We do not wish any foreigners to trample unwanted across our homelands, so when we have
enough units for it, we'll institute human walls to block entrance to our lands.

Here is our starting city, Chichen Itza.

RBC4-MesoamericanMayans300ADstart.jpg


We're scientific and industrious, starting with Masonry and Craftsmanship.

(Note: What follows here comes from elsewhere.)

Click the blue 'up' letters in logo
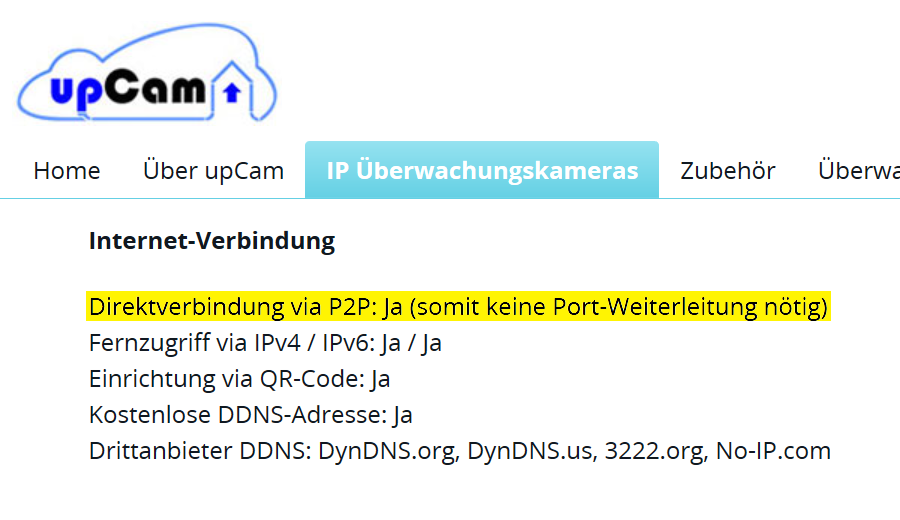This screenshot has height=520, width=900. coord(72,92)
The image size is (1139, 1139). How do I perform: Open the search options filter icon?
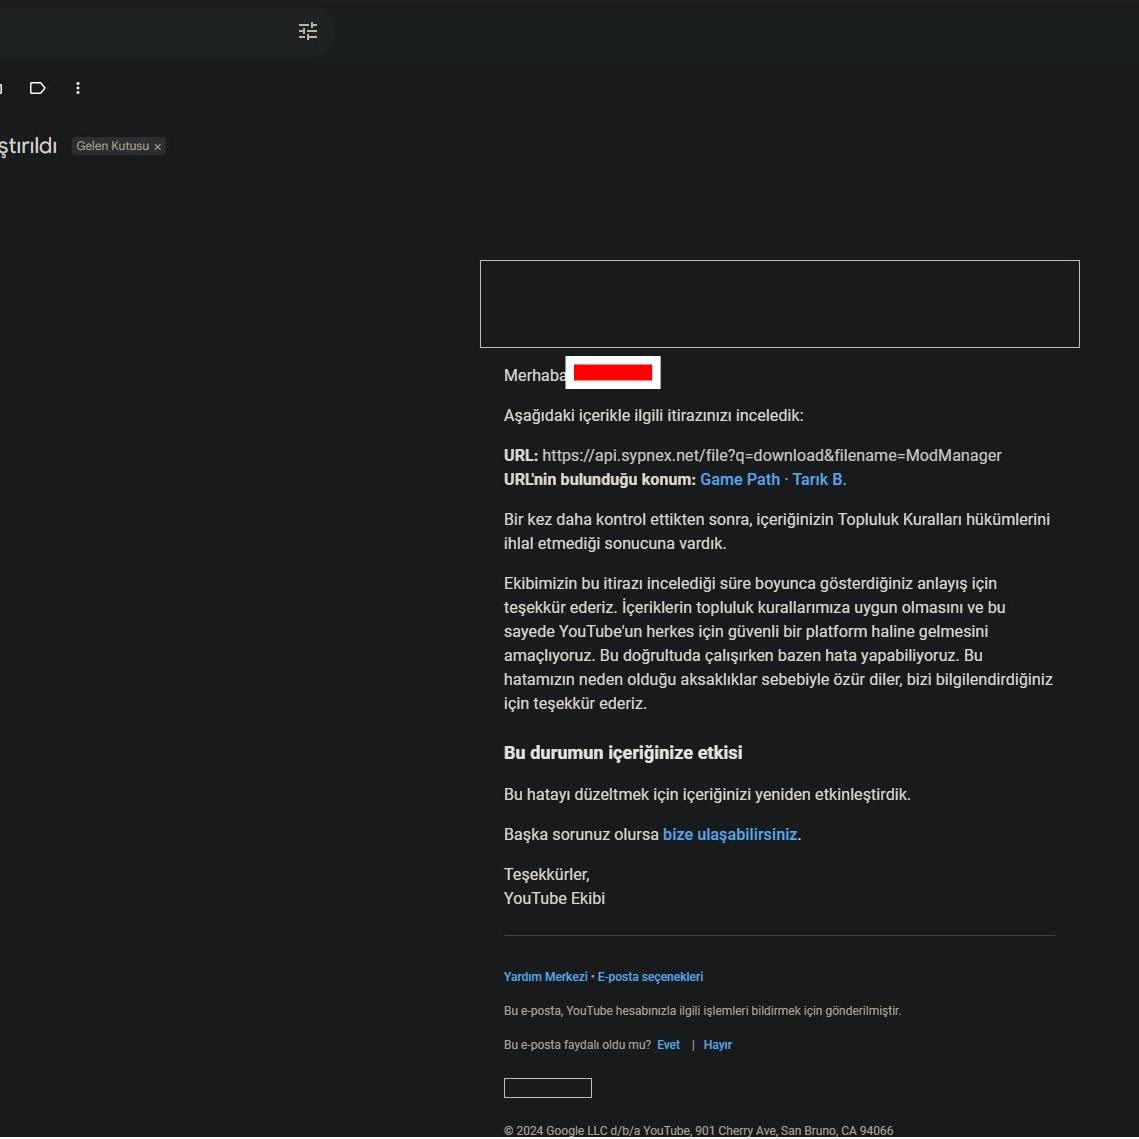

To players - read the Civopedia carefully, the differences are enormous. There will
be no irrigation, for example, until the next era. With Espionage near end-of-game
comes a 5.3.2 Silent Hunter with Stealth. Enslavement can be carried out by our
Jav Throwers, the Aztec Jagged Warriors, and the Incan Chasqui Scout. All are 40 hp,
2 attack. Jav has 2 def, Jaggs have 2 move, Chasqui have all-terrain-as-roads. One
third of their victories will capture (enslave) a unit, to be used for sacrifice.
Note the jungle is two food, one shield! And we can build a jungle road in just 3 turns.
Keep in mind there is a turn limit of 175 turns. First player will go 15 turns,
then 10 turns each after that. (In this scenario we can buy workers, but may not
sacrifice them if bought)

As for what other games next, I'm expecting Fall of Rome, preferably multiple teams. Hopefully Sulla will return soon, and he may have thoughts on that. That wouldn't start til all Rise of Rome teams are done.

Roster:
I'll start it off, we're looking to have 4-5 players total. Sign up if interested. (Preference to those who have already expressed interest, e.g. Speaker, who would like to join) With the turn limit, we're really talking 3-4 turns per player, so I don't think it should overtax anyone!

Charis

PS First turn is done actually, I'll open thread as soon as I get the signups and any comments/requests for rule modifications.
 
I'd be interested in playing RBC4. But I have zero experience in 5CC games, so if more experienced players in that variant come along, I wouldn't mind being bumped too terribly much.